BIS Working Paper: 'Systemic risks in global banking - What can available data tell us and what more data are needed?'


This paper highlights some of the unique challenges to global systemic risk measurement, with an eye towards identifying those high priority areas where enhancements to data are most needed.

The starting point of systemic risk analysis in a single country is typically the banking system. This is due to banks’ significant role in financial intermediation and maturity transformation, and their highly leveraged operations. The approach often taken at central banks and supervisory agencies is to identify systemic risks using disaggregated data, including information on the composition of banks’ assets and liabilities, maturity and currency mismatches, and other balance sheet and income metrics. These analyses attempt to capture systemic risks stemming from common exposures, interbank linkages, funding concentrations and other factors that may have a bearing on income, liquidity and capital adequacy conditions.

This approach does not, however, directly extend to the multi-country level. At least three additional challenges arise:

  • A lack of institutional mechanisms which ensure coordination of national approaches: International financial linkages, by definition, involve more than one legal jurisdiction. For various reasons (legal framework, accountability to parliaments and taxpayers, etc.), policy-makers tend to focus on national objectives.
  • Greater complexity in the international context: Differences in firms’ organisational structures and legal status, which play limited roles in a strictly national context, complicate systemic risk measurement and (crisis) management internationally.
  • Scarcity of data that capture the international dimensions of systemic risk: Supervisors in each jurisdiction have access to granular data for banks operating in their jurisdiction.

Section II of this paper briefly summarises the literature on systemic risk assessment, and highlights some of the unique challenges which arise in the global context. This discussion is followed by four examples of data-related challenges: (i) accurately measuring banks’ foreign asset exposures; (ii) measuring a borrower country’s reliance on credit from foreign banks; (iii) tracking banks’ cross-currency funding and maturity transformation activities; and (iv) capturing the endogenous interactions of asset and funding positions in scenario analyses. These examples demonstrate that many aspects of global systemic risk simply cannot be captured using existing data.

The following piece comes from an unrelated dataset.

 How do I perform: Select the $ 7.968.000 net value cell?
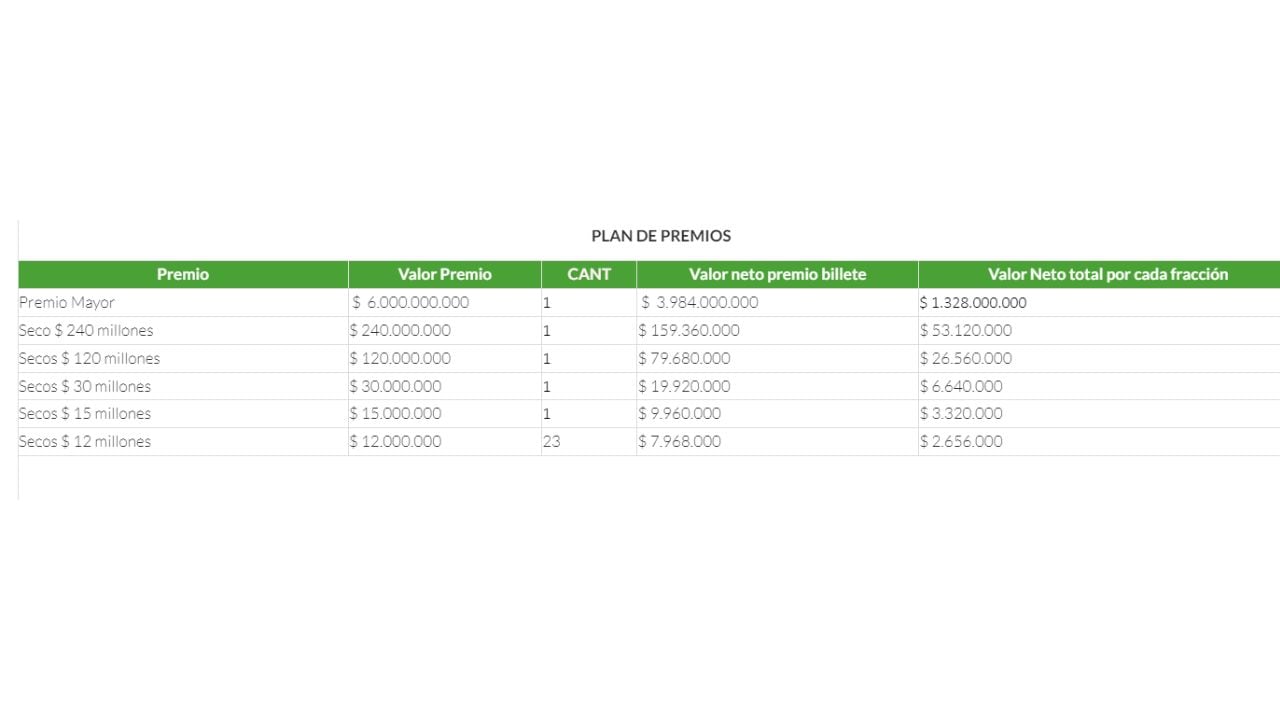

The final section discusses the most significant data limitations and provides a brief overview of international initiatives to deal with them. First, the ongoing G20 initiative to close data gaps has put forth 20 recommendations which call for improvements to bank level and aggregate statistics, a framework for the collection and sharing of these data across jurisdictions, and rules governing access and use of the data. The recommendations specifically highlight the need for more bank level data, including information on firm level bilateral linkages, banks’ organisational structures and broad breakdowns of banks’ total assets and liabilities (e.g. by instrument, counterparty country, counterparty sector, currency and residual maturity). Second, enhancements to the aggregate BIS international banking statistics, which cover a much wider universe of banks, are also moving forward. These enhancements will shed more light on how banks organise their operations across jurisdictions.